►

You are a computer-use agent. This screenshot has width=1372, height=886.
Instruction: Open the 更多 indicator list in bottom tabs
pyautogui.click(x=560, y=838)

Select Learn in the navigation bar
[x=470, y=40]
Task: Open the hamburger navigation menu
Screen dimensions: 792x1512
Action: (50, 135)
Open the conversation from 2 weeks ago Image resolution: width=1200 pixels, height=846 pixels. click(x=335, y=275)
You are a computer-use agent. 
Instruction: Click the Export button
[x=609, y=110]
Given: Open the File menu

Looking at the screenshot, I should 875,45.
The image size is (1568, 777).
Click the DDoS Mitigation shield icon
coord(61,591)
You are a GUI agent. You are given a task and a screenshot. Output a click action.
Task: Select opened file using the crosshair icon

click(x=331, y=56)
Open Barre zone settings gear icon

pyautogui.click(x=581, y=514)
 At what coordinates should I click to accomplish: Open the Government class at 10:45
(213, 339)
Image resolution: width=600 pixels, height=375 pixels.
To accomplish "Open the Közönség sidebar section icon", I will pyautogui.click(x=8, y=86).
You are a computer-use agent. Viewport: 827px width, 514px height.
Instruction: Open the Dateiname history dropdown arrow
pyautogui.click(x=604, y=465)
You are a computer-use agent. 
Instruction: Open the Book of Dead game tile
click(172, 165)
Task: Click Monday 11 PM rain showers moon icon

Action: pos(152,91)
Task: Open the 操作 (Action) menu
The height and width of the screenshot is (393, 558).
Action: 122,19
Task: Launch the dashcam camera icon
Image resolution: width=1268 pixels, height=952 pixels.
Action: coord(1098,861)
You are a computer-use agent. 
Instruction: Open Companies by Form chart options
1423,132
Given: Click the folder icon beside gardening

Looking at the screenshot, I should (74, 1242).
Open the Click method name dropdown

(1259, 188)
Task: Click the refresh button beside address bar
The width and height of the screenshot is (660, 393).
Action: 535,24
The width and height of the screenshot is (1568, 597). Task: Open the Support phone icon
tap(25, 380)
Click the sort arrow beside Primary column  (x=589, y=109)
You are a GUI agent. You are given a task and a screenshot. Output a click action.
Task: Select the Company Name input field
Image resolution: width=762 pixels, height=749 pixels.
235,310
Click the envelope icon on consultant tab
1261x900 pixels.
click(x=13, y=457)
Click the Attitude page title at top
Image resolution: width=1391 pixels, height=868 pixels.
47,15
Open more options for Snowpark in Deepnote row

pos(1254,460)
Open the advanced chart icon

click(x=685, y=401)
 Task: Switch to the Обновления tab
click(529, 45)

◄

- [目標] 上のエントリを全行、一字一句変えずに書き写す。

- [出力結果]
You are a computer-use agent. This screenshot has width=1372, height=886.
Instruction: Open the 更多 indicator list in bottom tabs
pyautogui.click(x=560, y=838)

Select Learn in the navigation bar
[x=470, y=40]
Task: Open the hamburger navigation menu
Screen dimensions: 792x1512
Action: (50, 135)
Open the conversation from 2 weeks ago Image resolution: width=1200 pixels, height=846 pixels. click(x=335, y=275)
You are a computer-use agent. 
Instruction: Click the Export button
[x=609, y=110]
Given: Open the File menu

Looking at the screenshot, I should 875,45.
The image size is (1568, 777).
Click the DDoS Mitigation shield icon
coord(61,591)
You are a GUI agent. You are given a task and a screenshot. Output a click action.
Task: Select opened file using the crosshair icon

click(x=331, y=56)
Open Barre zone settings gear icon

pyautogui.click(x=581, y=514)
 At what coordinates should I click to accomplish: Open the Government class at 10:45
(213, 339)
Image resolution: width=600 pixels, height=375 pixels.
To accomplish "Open the Közönség sidebar section icon", I will pyautogui.click(x=8, y=86).
You are a computer-use agent. Viewport: 827px width, 514px height.
Instruction: Open the Dateiname history dropdown arrow
pyautogui.click(x=604, y=465)
You are a computer-use agent. 
Instruction: Open the Book of Dead game tile
click(172, 165)
Task: Click Monday 11 PM rain showers moon icon

Action: pos(152,91)
Task: Open the 操作 (Action) menu
The height and width of the screenshot is (393, 558).
Action: 122,19
Task: Launch the dashcam camera icon
Image resolution: width=1268 pixels, height=952 pixels.
Action: coord(1098,861)
You are a computer-use agent. 
Instruction: Open Companies by Form chart options
1423,132
Given: Click the folder icon beside gardening

Looking at the screenshot, I should (74, 1242).
Open the Click method name dropdown

(1259, 188)
Task: Click the refresh button beside address bar
The width and height of the screenshot is (660, 393).
Action: 535,24
The width and height of the screenshot is (1568, 597). Task: Open the Support phone icon
tap(25, 380)
Click the sort arrow beside Primary column  (x=589, y=109)
You are a GUI agent. You are given a task and a screenshot. Output a click action.
Task: Select the Company Name input field
Image resolution: width=762 pixels, height=749 pixels.
235,310
Click the envelope icon on consultant tab
1261x900 pixels.
click(x=13, y=457)
Click the Attitude page title at top
Image resolution: width=1391 pixels, height=868 pixels.
47,15
Open more options for Snowpark in Deepnote row

pos(1254,460)
Open the advanced chart icon

click(x=685, y=401)
 Task: Switch to the Обновления tab
click(529, 45)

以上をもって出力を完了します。